• SUPPLIED PASSAGE
*** Block opens ***

Course Description

Course Description

Can a highway billboard be counted as literature? Is Bob Dylan a sellout? Who is Lady Gaga? Can Google be used as a poetic constraint? How do internet phenomena like Youtube and Facebook shape our attitudes toward wisdom, knowledge, and information? Are we morally implicated just by watching? Is constructing our own identities a dangerous thing, and is deconstruction possible?

In this course we will try and answer these questions.

We will discuss relatively nascent literary forms, such as children’s literature, graphic novels, genre fiction, fan fiction, and blogging; we will explore the art of adaptation, and talk about the ways in which the narrative techniques used in film and television have shaped our formal understanding of image, character, metaphor, and plot; we will question the mythologizing power of nostalgia and ask whether speculative fiction (science fiction and fantasy) can offer us a better understanding of our own world.

*** Block closes ***

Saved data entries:
*** Block opens ***

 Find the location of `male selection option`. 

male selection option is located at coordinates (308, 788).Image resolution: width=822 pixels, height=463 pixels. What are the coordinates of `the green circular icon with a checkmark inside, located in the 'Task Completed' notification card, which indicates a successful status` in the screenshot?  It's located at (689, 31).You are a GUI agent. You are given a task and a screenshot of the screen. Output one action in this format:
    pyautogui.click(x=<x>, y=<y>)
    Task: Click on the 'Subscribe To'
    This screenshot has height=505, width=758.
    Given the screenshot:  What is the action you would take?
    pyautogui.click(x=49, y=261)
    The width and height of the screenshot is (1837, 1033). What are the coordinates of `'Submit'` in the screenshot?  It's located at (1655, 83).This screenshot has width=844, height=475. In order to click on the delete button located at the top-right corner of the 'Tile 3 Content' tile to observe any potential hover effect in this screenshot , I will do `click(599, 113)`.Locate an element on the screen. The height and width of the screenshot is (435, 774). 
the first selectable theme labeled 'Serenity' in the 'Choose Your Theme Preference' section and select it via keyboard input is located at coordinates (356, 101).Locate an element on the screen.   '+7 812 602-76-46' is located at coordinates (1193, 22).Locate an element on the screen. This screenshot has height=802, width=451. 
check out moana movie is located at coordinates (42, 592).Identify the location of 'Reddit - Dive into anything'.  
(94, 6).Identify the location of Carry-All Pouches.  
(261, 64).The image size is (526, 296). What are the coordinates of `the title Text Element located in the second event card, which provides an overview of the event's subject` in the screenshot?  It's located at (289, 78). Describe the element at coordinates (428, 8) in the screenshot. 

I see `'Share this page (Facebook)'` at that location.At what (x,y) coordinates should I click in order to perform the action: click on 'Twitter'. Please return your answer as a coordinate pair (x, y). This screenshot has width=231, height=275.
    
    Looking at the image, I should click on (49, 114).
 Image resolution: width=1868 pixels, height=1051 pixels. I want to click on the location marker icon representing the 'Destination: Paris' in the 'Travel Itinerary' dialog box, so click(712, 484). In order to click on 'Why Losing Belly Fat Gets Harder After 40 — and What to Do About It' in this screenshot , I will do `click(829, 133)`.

*** Block closes ***

• WHAT YOU NEED TO DO
1 - Set down everything in the course description from "Can a highway" down to "is deconstruction possible?", word for word.
2 - For each statement, say yes or no depending on whether the course description agrees with it, and quote the words that decide it: (a) The course will discuss graphic novels and fan fiction. (b) Speculative fiction is described as including science fiction and fantasy. (c) The course will leave out the topic of adaptation.
The records have no connection to the course description.

• OUTPUTS FOR THE TASKS
1 -
Can a highway billboard be counted as literature? Is Bob Dylan a sellout? Who is Lady Gaga? Can Google be used as a poetic constraint? How do internet phenomena like Youtube and Facebook shape our attitudes toward wisdom, knowledge, and information? Are we morally implicated just by watching? Is constructing our own identities a dangerous thing, and is deconstruction possible?

2 -
(a) Yes: "such as children’s literature, graphic novels, genre fiction, fan fiction, and blogging"
(b) Yes: "speculative fiction (science fiction and fantasy)"
(c) No: "we will explore the art of adaptation"